Introduction Muscle, fat and bone mass may play some roles to keep physical activity and favorable outcome in patients with cardiovascular diseases. However, there is a paucity of data regarding the effects on the prognosis of skeletal muscle, fat, and bone mass in patients with ST-segment elevation myocardial infarction (STEMI). Purpose Our purpose was to examine whether skeletal muscle, fat, and bone mass each affect the prognosis after STEMI. Methods A total of 354 male patients with STEMI were enrolled in this study. Dual-energy X-ray absorptiometry scan was performed before discharge. All patients were followed up for the primary composite outcome of all-cause death, nonfatal myocardial infarction, nonfatal ischemic stroke, hospitalization for congestive heart failure, and unplanned revascularization. Results During a median follow-up of 32 months, 57 patients experienced primary composite outcome. Each of skeletal muscle, fat, and bone mass were indexed by height squared (kg/m2) and divided into two groups using the cut-off value obtained from the maximum Youden index to predict the primary composite outcome.

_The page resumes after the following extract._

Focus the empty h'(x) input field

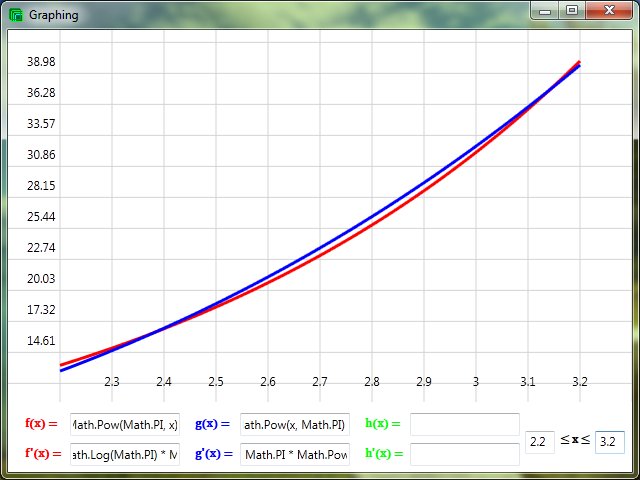click(x=465, y=455)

The event rate was significantly higher in patients with low appendicular skeletal muscle mass index (ASMI) (29.2% vs 11.7%, p<0.001), low fat mass index (FMI) (22.9% vs 13.3%, p=0.030), and low bone mass index (23.8% vs 11.6%, p=0.002). After adjustment for age, renal function, diabetes mellitus, infarct size, Killip classification, and body mass index, low ASMI but not FMI (p=0.150) and bone mass index (p=0.159) was independently and significantly associated with the primary composite outcome (adjusted hazard ratio 2.12, 95%-confidence interval 1.05–4.31, p=0.035). Conclusions Index about muscle mass rather than fat and bone mass have prognostic impact in male patients with STEMI.